- Opening Delimiter -

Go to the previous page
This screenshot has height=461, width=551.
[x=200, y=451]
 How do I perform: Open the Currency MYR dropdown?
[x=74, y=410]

- Closing Delimiter -
- Opening Delimiter -

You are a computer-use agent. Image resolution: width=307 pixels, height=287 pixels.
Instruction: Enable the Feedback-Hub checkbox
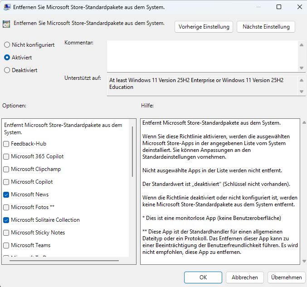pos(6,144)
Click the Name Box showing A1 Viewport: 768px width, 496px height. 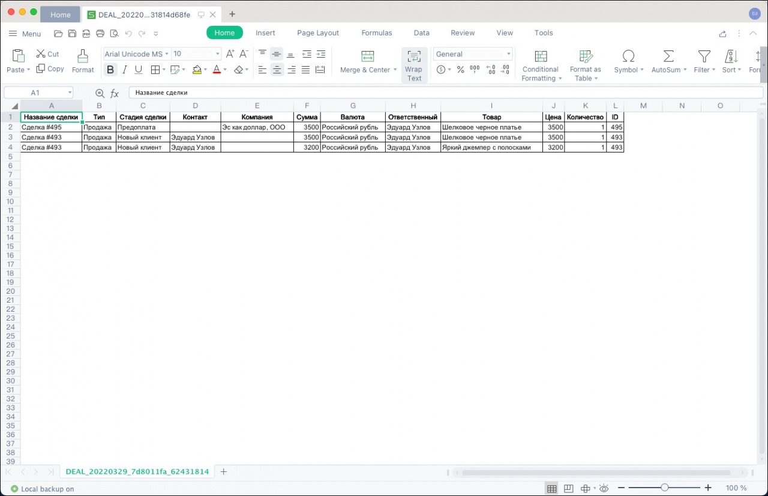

- Closing Delimiter -

#### PROBLEM DESCRIPTION:
From the material above, reproduce only what runs from the line holding "You are a computer-use" down to the line holding "Click the Name", both included, pictures excluded.

#### RESULT BELOW:
You are a computer-use agent. Image resolution: width=307 pixels, height=287 pixels.
Instruction: Enable the Feedback-Hub checkbox
pos(6,144)
Click the Name Box showing A1 Viewport: 768px width, 496px height. 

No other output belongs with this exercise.